The assembly of microbes that were found in the Lake Vostok accretion ice samples indicates that the lake has a diverse population of microorganisms and potentially a complex ecosystem. Nonetheless, the concentrations of microbes in the subglacial lake are lower than those in most environments on Earth (7). Some have suggested that Lake Vostok is sterile, since parts of the lake may be extremely oligotrophic (3). However, all of our data indicate that the lake supports a diverse microbial assembly, as has been concluded elsewhere (6, 7, 10, 15). There appear to be distinct ecological zones, either spatially or temporally, since different sets of microbes were isolated from each of the four zones (type I and II ice from the shallow embayment and type I and type II ice from the main basin), representing different ages of ice (Fig. 1). Our results indicate that the highest concentrations of viable cells are located close to the transition zones between type I and type II ice, which would correspond to the shoreline of the lake near the grounding line of the glacier. While most research on the accretion ice has focused on bacteria, some fungi have been described (3), and fungi were isolated and photographed in this study (Fig. 2). Therefore, heterotrophs may be present in Lake Vostok. If so, the Lake Vostok ecosystem is more complex than previously thought.
Acknowledgments
This work was supported by the National Science Foundation Office of Polar Programs (ANT-0536870).
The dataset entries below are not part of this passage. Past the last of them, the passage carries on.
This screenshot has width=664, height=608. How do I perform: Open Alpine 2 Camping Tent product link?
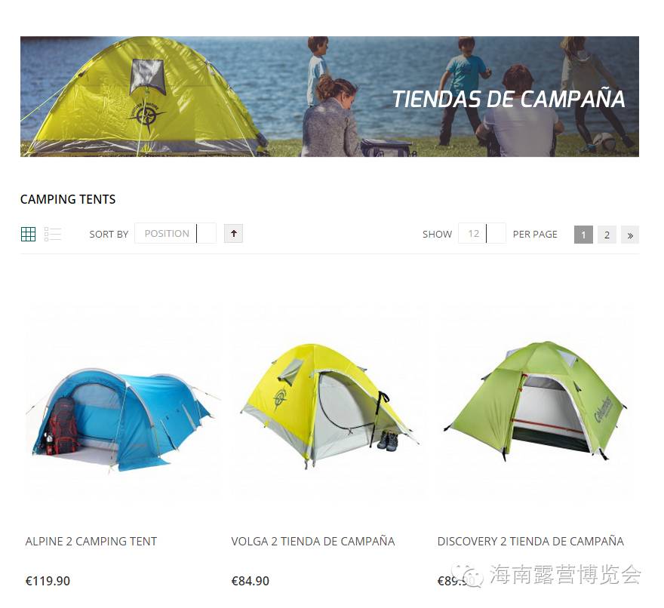91,541
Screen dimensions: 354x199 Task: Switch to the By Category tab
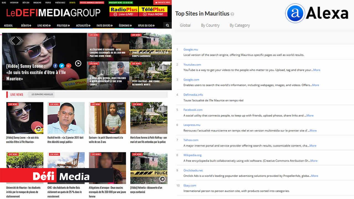click(240, 25)
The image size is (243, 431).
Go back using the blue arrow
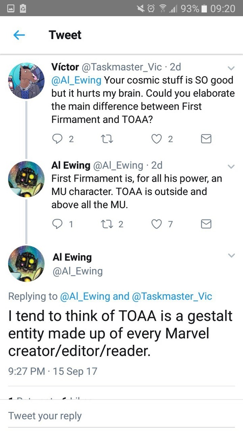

We are very appreciative of the help from the National Ice Core Laboratory (Denver, CO), which provided the ice core sections used in this study. We thank Marilyn Cayer for vital help with the fluorescence and scanning electron microscopy. We thank the reviewers of this article, who contributed their time and effort to greatly improve the manuscript.
Footnotes
Published ahead of print on 13 June 2008.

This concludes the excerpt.